Traditional vendors have long used product differentiation strategies to avoid the effects of pure price competition. By customizing their products to appeal to the specific preferences of a particular customer base, vendors are able to segment the market, limit direct competition and charge a premium for their product. Differentiation can occur in a number of ways–through geographic location, range of products offered, or quality of products. The key is to offer something different or better, to create a niche.

According to the Wharton study, "The Nature of Competition in the Electronic Markets: An Empirical Investigation of Online Travel Agent Offerings," product differentiation is undoubtedly taking place on the Internet, at least in this segment of online industries. Although online travel agents are not creating new products, travelers have flight options and online travel agents often exploit heterogeneity in consumer travel preferences. The existence of alternatives allows the online travel agents to offer a different set of flights–based on timeliness, length of connections and number of connections–to different customers. Each of the five online travel agents in the study engages in product differentiation by targeting a specific type of traveler. For example, one online travel agent targets the business traveler for whom convenience is the top priority, offering expensive tickets with direct routes. Another online travel agent targets the price-conscious traveler, offering tickets at a lower cost but with more connections. Still other online travel agents cater to consumers who fall somewhere in between. By segmenting the market, the vendors ease direct competition and, therefore, can charge different prices.

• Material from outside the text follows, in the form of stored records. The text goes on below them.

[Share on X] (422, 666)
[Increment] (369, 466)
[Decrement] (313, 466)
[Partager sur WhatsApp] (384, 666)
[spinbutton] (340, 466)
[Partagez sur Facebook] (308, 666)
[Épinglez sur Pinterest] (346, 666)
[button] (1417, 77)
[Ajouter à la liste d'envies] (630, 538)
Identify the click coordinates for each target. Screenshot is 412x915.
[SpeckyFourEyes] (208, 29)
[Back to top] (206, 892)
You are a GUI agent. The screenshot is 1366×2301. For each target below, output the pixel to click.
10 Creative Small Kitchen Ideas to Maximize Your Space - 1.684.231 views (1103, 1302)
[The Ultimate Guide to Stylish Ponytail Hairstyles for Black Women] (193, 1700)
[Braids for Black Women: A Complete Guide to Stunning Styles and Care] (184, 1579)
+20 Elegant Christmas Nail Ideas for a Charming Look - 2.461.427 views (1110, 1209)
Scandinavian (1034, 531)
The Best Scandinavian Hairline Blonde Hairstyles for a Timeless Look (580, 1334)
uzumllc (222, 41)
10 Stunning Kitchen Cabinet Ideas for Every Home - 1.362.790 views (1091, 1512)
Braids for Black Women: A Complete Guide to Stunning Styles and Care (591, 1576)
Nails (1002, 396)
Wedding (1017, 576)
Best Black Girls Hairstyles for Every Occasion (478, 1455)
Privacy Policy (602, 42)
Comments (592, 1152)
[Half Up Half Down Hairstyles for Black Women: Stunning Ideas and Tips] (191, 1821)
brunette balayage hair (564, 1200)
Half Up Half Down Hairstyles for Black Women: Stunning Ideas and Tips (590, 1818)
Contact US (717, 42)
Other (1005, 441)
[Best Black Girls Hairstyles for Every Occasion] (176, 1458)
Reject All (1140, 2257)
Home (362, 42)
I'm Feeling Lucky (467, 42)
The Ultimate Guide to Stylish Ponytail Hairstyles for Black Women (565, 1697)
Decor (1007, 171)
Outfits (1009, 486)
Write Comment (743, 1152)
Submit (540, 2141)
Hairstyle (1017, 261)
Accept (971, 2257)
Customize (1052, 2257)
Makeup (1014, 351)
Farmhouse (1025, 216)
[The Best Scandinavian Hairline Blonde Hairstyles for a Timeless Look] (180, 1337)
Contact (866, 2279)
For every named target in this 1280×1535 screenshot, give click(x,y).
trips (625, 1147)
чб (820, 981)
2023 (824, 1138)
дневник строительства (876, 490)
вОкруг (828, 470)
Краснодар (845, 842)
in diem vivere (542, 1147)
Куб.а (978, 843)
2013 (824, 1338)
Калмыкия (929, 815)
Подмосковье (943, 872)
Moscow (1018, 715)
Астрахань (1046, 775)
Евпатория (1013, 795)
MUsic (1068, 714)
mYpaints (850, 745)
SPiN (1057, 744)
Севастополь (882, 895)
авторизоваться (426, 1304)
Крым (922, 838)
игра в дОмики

Even after controlling for ticket quality and other characteristics, however, prices (for the same customer request) still varied by approximately 20%, further contradicting the theory that prices will converge in the electronic market. A few factors could explain these discrepancies in ticket prices. First, although it is often argued that consumers’ search costs disappear on the Internet, they seem to have been replaced by other transaction costs. These costs include the time and effort it takes to sign up for an online travel agent, learn a new interface and enter flight preferences into multiple online travel agents. Consumers are faced with a trade-off between the potential savings and a known cost. Therefore, it is rare that a consumer will access the entire universe of market data available on the Internet, enabling vendors to charge different prices.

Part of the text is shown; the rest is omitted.